## What you will do
Starting at the line that contains "The height and" and ending at the final line of the entries below, write out each line exactly as it appears, but omit the pictures.

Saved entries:
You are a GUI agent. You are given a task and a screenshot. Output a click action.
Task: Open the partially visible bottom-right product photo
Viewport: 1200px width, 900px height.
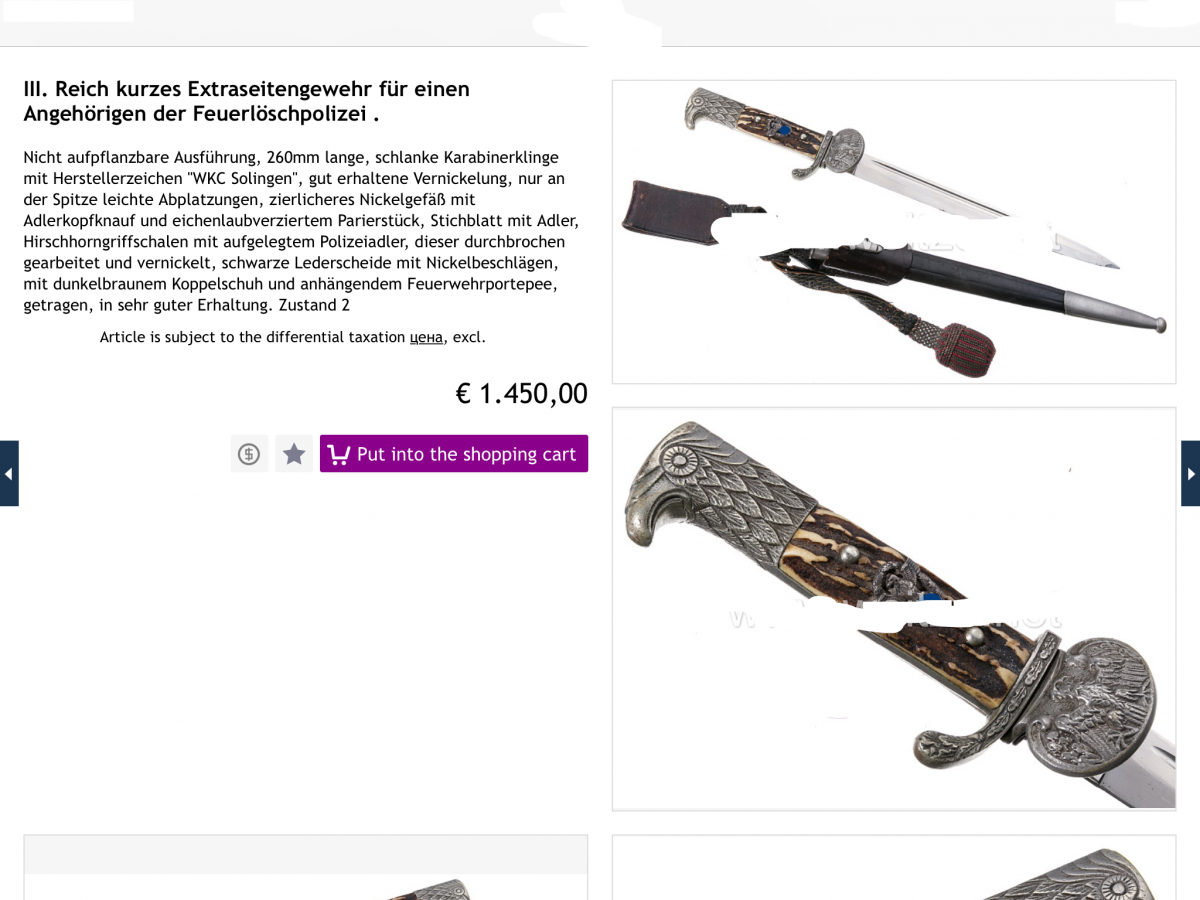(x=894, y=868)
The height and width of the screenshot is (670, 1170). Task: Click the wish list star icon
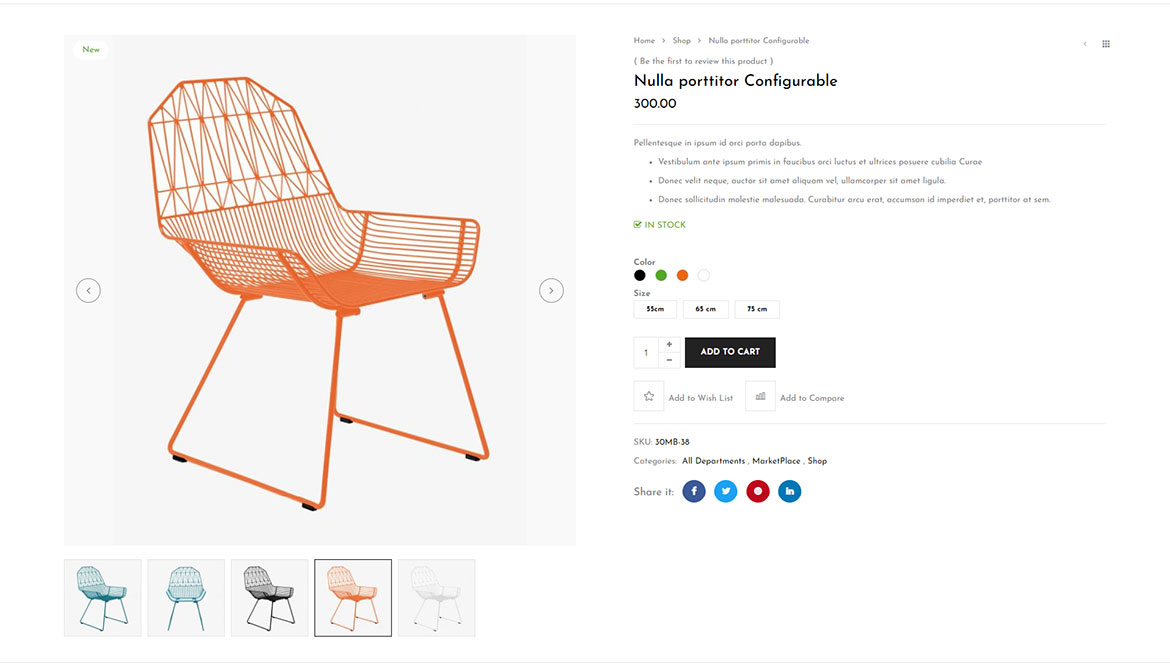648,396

## Your response
The height and width of the screenshot is (670, 1170). Task: Click the wish list star icon
648,396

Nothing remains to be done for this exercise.